Exit angle and direction are estimated by a separate U-Net regression head that consumes the cross-polarized + IR channels and the local depth patch. Mean absolute angular error on the validation set is 4.7° (σ = 2.1°). Direction vectors are converted from camera frame to scalp-surface tangent frame using local LiDAR normals.
The 3D implantation matrix is built by Poisson-disk sampling on the scalp surface under hard constraints: minimum inter-implant spacing 0.8 mm, target density 25–40 FU/cm², and angular distribution matched to the native follicle field via von Mises–Fisher KDE.

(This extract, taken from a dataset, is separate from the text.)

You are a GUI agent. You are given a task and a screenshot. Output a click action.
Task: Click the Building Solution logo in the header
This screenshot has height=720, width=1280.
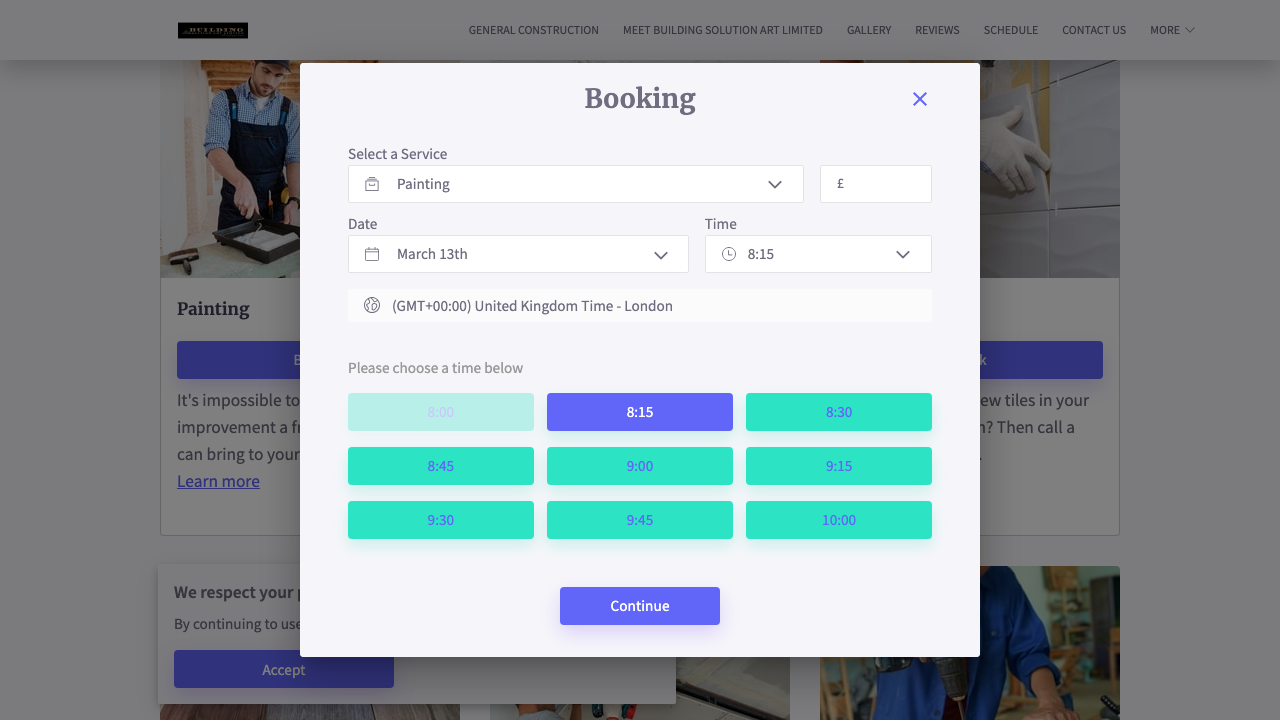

| Parameter | Value | Unit | Tolerance / Note |
|---|---|---|---|
| Detection backbone | YOLOv8-seg | Custom 5-class head | |
| Classification head | 3-stage MLP | FU1/FU2/FU3/FU4 + reject | |
| Training corpus | ~1.4 M tiles | Fitzpatrick I–VI | |
| Inference latency | 60 | ms | TensorRT FP16 |
| [email protected] (detection) | 0.93 | Hold-out test set | |
| FU classification F1 | 0.91 | ||
| Angle MAE | 4.7 | ° | |
| Min inter-implant spacing | 0.8 | mm | |
| Target density | 25–40 | FU/cm² | |
| Sampler | Poisson-disk + vMF KDE |
Procedure-time disagreements between the YOLO head and the operator override are silently logged (PHI-stripped) and queued into the weekly retraining batch.